I cant speak definitively but I think that brethren that joined in the previous century were truly looking for brotherhood and enlightenment and to make themselves better, maybe even for the contacts being a mason indirectly gives you. the brethren that have joined and stuck with it in this century I think were also looking for that, those that have dropped out I think might have come from the millennial conspiracy theory group that were hoping it was more then a dinner club for men. They were hoping we actually ride then sacrifice a goat, worship Lucifer and all that. When they found all that to be hogwash they left.
It's late and I am grumpy, but I used to think Tim was really good, but then I started to wonder if he was writing about an organisation he actually doesn't participate in ? Or am I getting him confused with someone else... there was some well known blogger who used to go on about the problems with lodges, then made the mistake of mentioning he had not been in one for years.
Freemasonry is always going to be new and shiny when you first start, the quality of the lodge and the quality of the brethren will effect how long before you discover some truth, but at some point you are bound to discover it - organizations have problems because they have humans in them...

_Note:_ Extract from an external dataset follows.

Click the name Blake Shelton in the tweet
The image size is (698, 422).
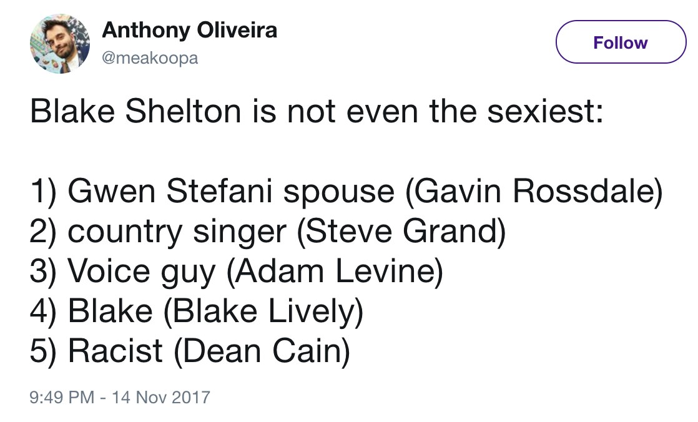(x=135, y=111)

Although I love history, I will say this - on one real level - who cares about the past. Unless it was rotten (it was generally not) we are bound to romanticize it. What matters is now and how that builds our future for next week, next year and next decade and next century. What matters in that is mentoring and connecting with new members by teaching them our values and creating brotherhood. If Freemasonry has a challenge - it's that we are all time poor and success requires significant investment of time, in ourselves and in each other - especially those we mentor.